TEXTO APRESENTADO =

+ + +

Despacho nº:

GPDRR/062/2016

Processo nº:

REP 15/00352176    

Un. Gestora:

Município de Videira

Assunto:

Irregularidades no edital de Concurso Público nº 001/2015.

 

 

Trata-se de Representação formulada pelo Ministério Público de Contas, relatando a ocorrência de irregularidades no Edital de Concurso Público nº 001/2015, lançado pela Prefeitura Municipal de Videira.

A Diretoria de Controle de Atos de Pessoal, através do Relatório nº 5598/2015, sugeriu conhecer da representação, indeferir a cautelar pleiteada e realizar diligência à Prefeitura de Videira com vistas à apuração dos fatos apontados nos presentes autos.

O Relator, através da decisão singular nº GAC/LEC 927/2015, conheceu da representação e determinou a realização de diligências (fls. 60-61).

Em seguida, o Prefeito Municipal de Videira acostou esclarecimentos às fls. 65-141.

Ato contínuo, a diretoria técnica emitiu o Relatório nº 00092/2016[1], por meio do qual sugeriu por recomendar à Prefeitura Municipal de Videira para que nos próximos editais de processos seletivos e concursos públicos promova a acessibilidade ampla aos candidatos, bem como contemple a possibilidade de taxa de inscrição aos hipossuficientes, em observância ao art. 37, I, da Constituição Federal e art. 15, XV da Lei Municipal nº 129/2012 (Estatuto dos Servidores Públicos Municipais).

É o Relatório.

A fiscalização contábil, financeira, orçamentária, operacional e patrimonial da entidade em questão está inserida entre as atribuições da Corte de Contas, consoante os dispositivos constitucionais, legais e normativos vigentes (art. 31 da Constituição Federal, art. 113 da Constituição Estadual, art. 1º, inciso III, da Lei Complementar Estadual nº 202/2000, arts. 22, 25 e 26 da Resolução TC nº 16/1994 e art. 8° c/c art. 6° da Resolução TC nº 6/2001).

+ + +

MATERIAL FORNECIDO =
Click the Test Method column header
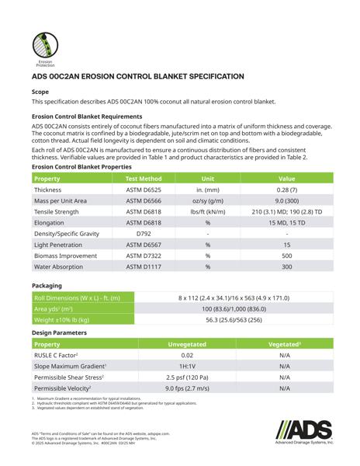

+ + +

TAREFA PROPOSTA A = Indique se cada afirmação concorda com o texto apresentado, respondendo sim ou não e citando as palavras do texto que decidem: (i) a Diretoria de Controle de Atos de Pessoal sugeriu deferir a cautelar pleiteada; (ii) o Prefeito Municipal de Videira apresentou esclarecimentos nos autos; (iii) a representação foi formulada pelo Ministério Público Estadual.
TAREFA PROPOSTA B = Traduza para o inglês esta frase do texto apresentado: "O Relator, através da decisão singular nº GAC/LEC 927/2015, conheceu da representação e determinou a realização de diligências (fls. 60-61)."
TAREFA PROPOSTA C = Extraia do texto apresentado, sem nenhuma alteração, o trecho que vai de "É o Relatório." a "TC nº 6/2001).".
Os dados não são necessários para realizar o que se pede.

RESPOSTA CORRETA A =
(i) Não: "indeferir a cautelar pleiteada".
(ii) Sim: "o Prefeito Municipal de Videira acostou esclarecimentos às fls. 65-141".
(iii) Não: "Representação formulada pelo Ministério Público de Contas".

RESPOSTA CORRETA B = The Rapporteur, through single-judge decision No. GAC/LEC 927/2015, admitted the representation and ordered that inquiries be carried out (pp. 60-61).

RESPOSTA CORRETA C =
É o Relatório.

A fiscalização contábil, financeira, orçamentária, operacional e patrimonial da entidade em questão está inserida entre as atribuições da Corte de Contas, consoante os dispositivos constitucionais, legais e normativos vigentes (art. 31 da Constituição Federal, art. 113 da Constituição Estadual, art. 1º, inciso III, da Lei Complementar Estadual nº 202/2000, arts. 22, 25 e 26 da Resolução TC nº 16/1994 e art. 8° c/c art. 6° da Resolução TC nº 6/2001).